**Your instructions**
Output exactly what appears from the line containing "Melanie Häfliger (120, 1392)" to the end of the data below, and nothing more.

Records for this exercise Start Marker

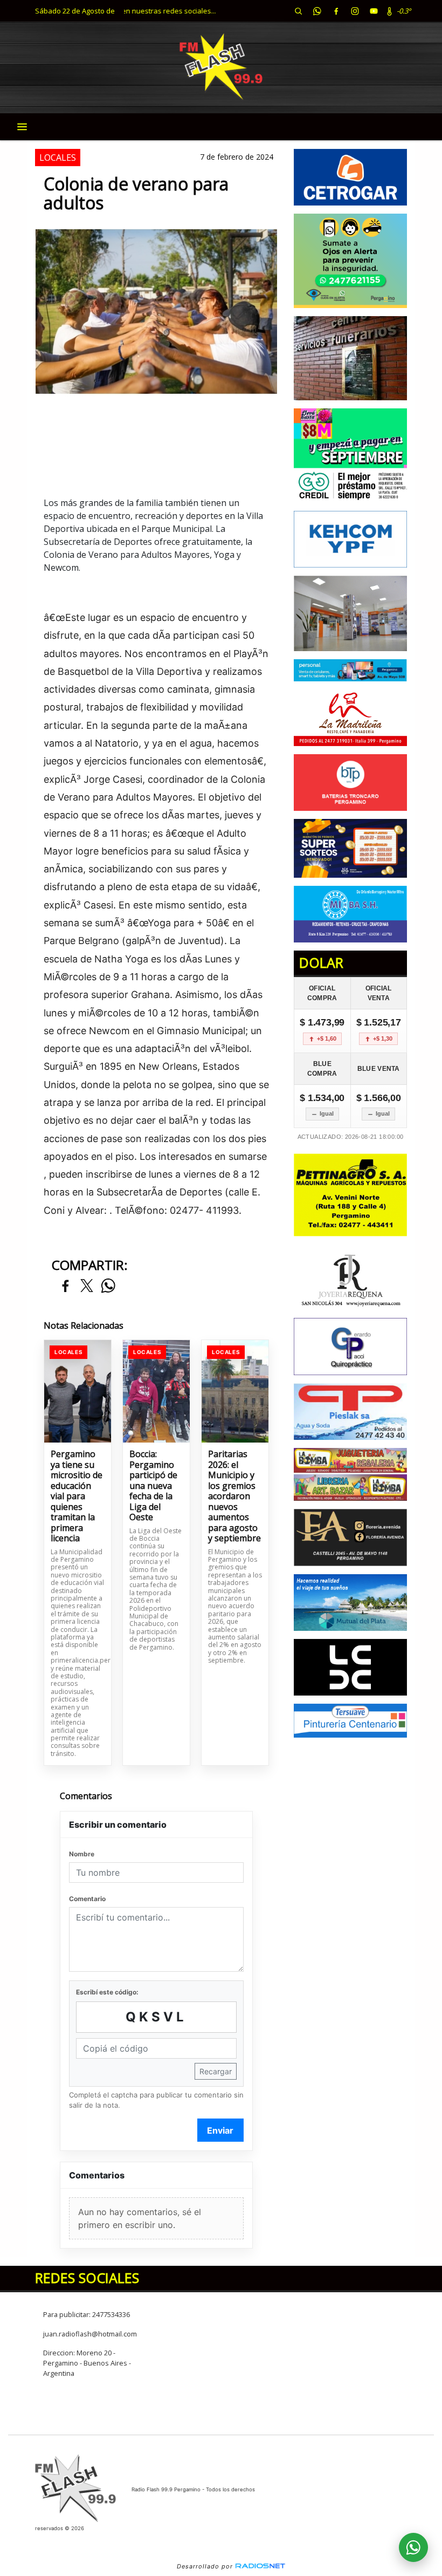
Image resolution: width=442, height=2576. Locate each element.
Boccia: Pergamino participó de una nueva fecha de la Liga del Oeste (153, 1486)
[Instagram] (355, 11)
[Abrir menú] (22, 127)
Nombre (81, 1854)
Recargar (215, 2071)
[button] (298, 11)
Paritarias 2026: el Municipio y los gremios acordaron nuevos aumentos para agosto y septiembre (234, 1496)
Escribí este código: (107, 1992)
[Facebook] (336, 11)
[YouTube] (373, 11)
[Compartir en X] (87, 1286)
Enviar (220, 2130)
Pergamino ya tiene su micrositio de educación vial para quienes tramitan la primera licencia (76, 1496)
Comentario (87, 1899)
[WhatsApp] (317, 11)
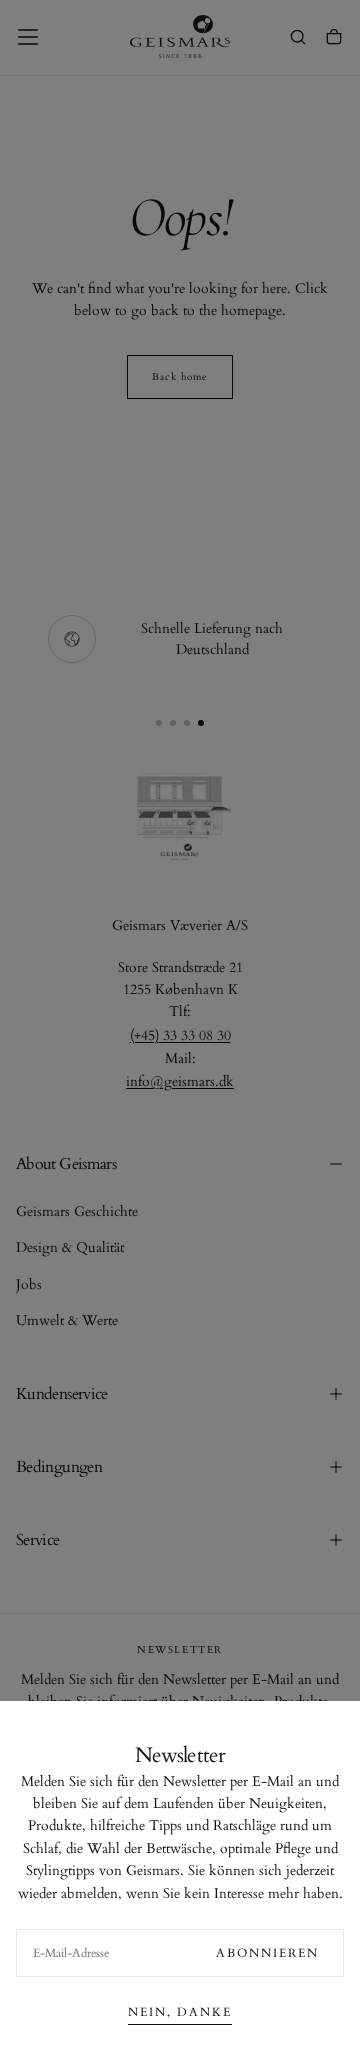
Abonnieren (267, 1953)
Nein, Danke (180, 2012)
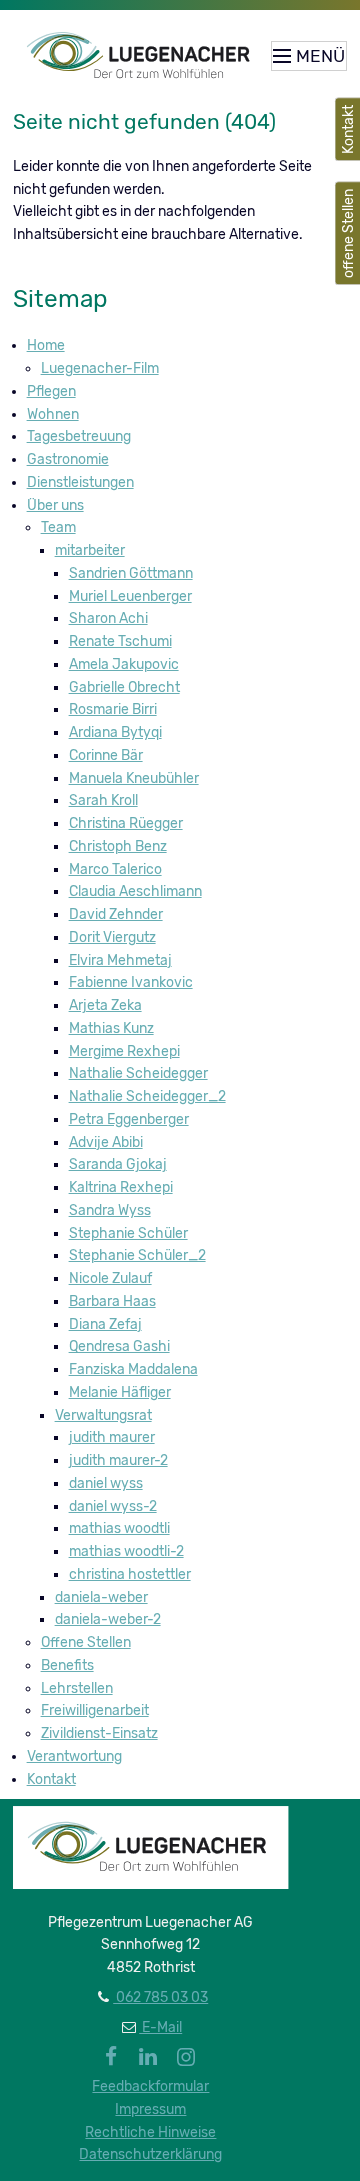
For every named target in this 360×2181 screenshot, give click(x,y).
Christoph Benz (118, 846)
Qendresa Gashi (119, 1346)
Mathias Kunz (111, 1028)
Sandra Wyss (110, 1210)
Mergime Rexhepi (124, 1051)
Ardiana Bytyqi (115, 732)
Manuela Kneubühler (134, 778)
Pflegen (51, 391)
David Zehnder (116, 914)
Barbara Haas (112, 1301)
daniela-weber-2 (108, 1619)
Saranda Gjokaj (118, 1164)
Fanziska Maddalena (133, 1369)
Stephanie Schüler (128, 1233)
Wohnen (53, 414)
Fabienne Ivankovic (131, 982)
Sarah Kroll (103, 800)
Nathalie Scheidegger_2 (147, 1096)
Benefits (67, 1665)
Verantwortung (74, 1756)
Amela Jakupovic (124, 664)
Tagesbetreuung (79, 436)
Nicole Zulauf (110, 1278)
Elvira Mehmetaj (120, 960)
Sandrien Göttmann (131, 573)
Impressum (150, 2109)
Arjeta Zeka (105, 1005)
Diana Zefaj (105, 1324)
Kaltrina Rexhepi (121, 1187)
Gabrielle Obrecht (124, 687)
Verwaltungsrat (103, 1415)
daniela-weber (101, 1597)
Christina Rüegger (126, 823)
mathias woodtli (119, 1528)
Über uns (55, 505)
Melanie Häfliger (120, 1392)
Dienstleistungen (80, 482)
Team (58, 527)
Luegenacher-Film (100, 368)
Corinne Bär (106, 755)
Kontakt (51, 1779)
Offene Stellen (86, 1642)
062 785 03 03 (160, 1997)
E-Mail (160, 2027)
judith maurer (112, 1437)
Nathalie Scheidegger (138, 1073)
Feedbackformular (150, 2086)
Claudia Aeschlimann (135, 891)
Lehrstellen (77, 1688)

Records for this exercise End Marker

**Problem solution**
Melanie Häfliger (120, 1392)
Dienstleistungen (80, 482)
Team (58, 527)
Luegenacher-Film (100, 368)
Corinne Bär (106, 755)
Kontakt (51, 1779)
Offene Stellen (86, 1642)
062 785 03 03 (160, 1997)
E-Mail (160, 2027)
judith maurer (112, 1437)
Nathalie Scheidegger (138, 1073)
Feedbackformular (150, 2086)
Claudia Aeschlimann (135, 891)
Lehrstellen (77, 1688)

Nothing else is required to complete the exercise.